On Wed, Jan 30, 2013 at 5:51 PM, Doaitse Swierstra <doaitse@swierstra.net> wrote:
From the conclusion that both programs compute the same result it can be concluded that  the fact that you have made use of a list comprehension has forced  you to make a choice which should not matter, i.e. the order in which to place the generators. This should be apparent from your code.

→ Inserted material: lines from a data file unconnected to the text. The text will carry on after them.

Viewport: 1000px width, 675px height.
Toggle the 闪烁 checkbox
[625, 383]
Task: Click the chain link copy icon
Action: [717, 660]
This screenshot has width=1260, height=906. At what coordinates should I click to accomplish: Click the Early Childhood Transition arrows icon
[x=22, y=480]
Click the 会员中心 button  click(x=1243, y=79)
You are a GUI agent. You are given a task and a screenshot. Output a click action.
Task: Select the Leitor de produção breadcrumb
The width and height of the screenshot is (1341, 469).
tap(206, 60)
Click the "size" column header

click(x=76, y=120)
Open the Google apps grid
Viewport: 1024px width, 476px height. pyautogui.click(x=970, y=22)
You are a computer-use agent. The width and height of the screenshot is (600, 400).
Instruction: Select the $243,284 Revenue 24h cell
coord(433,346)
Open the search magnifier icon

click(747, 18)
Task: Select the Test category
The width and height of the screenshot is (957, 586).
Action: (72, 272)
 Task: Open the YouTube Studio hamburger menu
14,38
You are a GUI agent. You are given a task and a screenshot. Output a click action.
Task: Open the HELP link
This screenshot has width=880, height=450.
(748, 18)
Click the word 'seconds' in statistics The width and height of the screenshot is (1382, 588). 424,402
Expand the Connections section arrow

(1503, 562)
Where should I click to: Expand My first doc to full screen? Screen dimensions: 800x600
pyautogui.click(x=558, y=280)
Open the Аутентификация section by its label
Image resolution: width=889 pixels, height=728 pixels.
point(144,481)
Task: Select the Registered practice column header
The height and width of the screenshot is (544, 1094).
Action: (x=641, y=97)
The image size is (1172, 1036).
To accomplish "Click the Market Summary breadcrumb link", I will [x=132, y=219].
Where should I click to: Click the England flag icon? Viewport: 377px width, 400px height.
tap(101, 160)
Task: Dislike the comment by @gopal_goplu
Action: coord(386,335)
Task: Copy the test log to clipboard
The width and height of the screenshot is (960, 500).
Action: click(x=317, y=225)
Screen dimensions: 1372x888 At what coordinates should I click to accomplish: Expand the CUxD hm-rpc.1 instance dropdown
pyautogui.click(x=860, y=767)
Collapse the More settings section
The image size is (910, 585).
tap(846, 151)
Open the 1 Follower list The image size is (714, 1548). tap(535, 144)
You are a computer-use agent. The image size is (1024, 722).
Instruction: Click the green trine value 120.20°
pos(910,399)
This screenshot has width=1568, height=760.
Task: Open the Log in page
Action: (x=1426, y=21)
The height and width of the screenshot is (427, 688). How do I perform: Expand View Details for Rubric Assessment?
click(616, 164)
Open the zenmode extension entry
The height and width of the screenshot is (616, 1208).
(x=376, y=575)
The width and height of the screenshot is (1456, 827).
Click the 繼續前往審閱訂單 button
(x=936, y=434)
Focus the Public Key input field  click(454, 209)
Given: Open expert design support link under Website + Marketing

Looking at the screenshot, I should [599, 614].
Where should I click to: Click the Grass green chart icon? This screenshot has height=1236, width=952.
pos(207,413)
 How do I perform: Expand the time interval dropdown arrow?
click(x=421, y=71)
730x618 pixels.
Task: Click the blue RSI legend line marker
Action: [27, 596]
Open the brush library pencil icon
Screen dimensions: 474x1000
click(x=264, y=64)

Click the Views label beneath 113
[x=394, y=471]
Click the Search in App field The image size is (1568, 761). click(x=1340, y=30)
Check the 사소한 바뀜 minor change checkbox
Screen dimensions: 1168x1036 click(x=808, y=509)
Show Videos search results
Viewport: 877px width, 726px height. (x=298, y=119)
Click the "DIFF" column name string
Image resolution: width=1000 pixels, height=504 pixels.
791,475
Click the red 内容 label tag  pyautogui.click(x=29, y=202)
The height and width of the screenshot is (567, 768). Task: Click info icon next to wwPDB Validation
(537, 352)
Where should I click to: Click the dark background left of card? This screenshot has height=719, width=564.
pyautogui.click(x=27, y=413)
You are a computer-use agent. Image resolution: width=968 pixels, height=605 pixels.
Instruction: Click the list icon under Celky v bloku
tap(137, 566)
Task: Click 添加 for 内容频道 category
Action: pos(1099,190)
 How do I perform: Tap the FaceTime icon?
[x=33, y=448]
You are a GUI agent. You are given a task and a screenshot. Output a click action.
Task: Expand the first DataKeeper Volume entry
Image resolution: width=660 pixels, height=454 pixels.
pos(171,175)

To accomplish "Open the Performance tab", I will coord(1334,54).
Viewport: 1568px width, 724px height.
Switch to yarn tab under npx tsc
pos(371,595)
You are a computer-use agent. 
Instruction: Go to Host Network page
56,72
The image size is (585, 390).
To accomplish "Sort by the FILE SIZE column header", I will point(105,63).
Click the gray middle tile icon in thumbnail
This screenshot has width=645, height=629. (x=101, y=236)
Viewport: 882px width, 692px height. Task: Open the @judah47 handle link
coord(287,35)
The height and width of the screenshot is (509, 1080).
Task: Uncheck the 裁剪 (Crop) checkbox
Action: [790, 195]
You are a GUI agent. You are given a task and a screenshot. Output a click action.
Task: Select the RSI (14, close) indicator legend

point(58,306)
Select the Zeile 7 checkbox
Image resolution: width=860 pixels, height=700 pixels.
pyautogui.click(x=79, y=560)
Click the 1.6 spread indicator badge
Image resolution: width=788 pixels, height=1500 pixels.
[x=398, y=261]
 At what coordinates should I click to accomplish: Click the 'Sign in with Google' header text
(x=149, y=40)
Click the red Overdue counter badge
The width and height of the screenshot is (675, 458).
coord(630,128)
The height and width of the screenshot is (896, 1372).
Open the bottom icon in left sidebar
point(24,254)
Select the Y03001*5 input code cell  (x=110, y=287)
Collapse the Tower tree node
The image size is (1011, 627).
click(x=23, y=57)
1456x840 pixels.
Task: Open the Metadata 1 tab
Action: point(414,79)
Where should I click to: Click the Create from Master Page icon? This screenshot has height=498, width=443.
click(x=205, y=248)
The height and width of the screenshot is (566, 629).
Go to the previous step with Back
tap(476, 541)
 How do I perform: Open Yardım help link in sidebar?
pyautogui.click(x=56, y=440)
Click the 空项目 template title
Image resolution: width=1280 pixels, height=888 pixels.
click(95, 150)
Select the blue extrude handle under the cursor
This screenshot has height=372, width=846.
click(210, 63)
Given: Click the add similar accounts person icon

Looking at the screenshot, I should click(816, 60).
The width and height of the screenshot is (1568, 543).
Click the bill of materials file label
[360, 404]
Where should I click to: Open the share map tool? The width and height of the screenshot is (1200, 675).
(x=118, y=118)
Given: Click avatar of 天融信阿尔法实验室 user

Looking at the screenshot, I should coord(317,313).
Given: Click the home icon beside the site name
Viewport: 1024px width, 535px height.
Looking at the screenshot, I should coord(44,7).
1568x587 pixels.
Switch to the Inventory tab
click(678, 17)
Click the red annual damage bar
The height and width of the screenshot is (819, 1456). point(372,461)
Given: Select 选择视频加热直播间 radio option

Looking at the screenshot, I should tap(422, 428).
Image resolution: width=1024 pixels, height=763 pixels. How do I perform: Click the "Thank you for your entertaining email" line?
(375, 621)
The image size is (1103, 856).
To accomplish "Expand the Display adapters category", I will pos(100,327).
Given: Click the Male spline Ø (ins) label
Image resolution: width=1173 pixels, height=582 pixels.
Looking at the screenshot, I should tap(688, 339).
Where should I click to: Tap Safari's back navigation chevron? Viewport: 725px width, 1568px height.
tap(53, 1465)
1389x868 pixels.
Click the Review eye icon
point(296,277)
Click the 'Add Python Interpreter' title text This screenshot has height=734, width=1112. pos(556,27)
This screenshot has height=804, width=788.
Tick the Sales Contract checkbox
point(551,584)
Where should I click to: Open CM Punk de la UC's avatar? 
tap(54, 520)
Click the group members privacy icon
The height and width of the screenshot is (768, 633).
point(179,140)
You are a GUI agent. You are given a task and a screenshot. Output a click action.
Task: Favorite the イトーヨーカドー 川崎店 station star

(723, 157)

My approach is such a situation is to "define your own generator" (assuming here that isSafe needs both its parameters):

pl `x` ql = [ (p,q) | p <-pl, q <- ql]

queens3 n =  map reverse $ queens' n
    where queens' 0       = [[]]                                                                                                
          queens' k       = [q:qs | (qs, q) <- queens' (k-1) `x` [1..n], isSafe q qs]                                              
          isSafe   try qs = not (try `elem` qs || sameDiag try qs)                                                              
          sameDiag try qs = any (\(colDist,q) -> abs (try - q) == colDist) $ zip [1..] qs

Of course you can make more refined versions of `x`, which perform all kinds of fair enumeration, but that is not the main point here. It is the fact that the parameters to `x` are only evaluated once which matters here.

Thanks for your reply!  I must learn more to fully understand what's going on inside the list comprehension. 
But when I frist learn Haskell, it says sequence doesn't matter, but now it is a big matter, can compiler do some thing for us? I think this behavior is not friendly to newbies like me, I will take a very long time to work through it.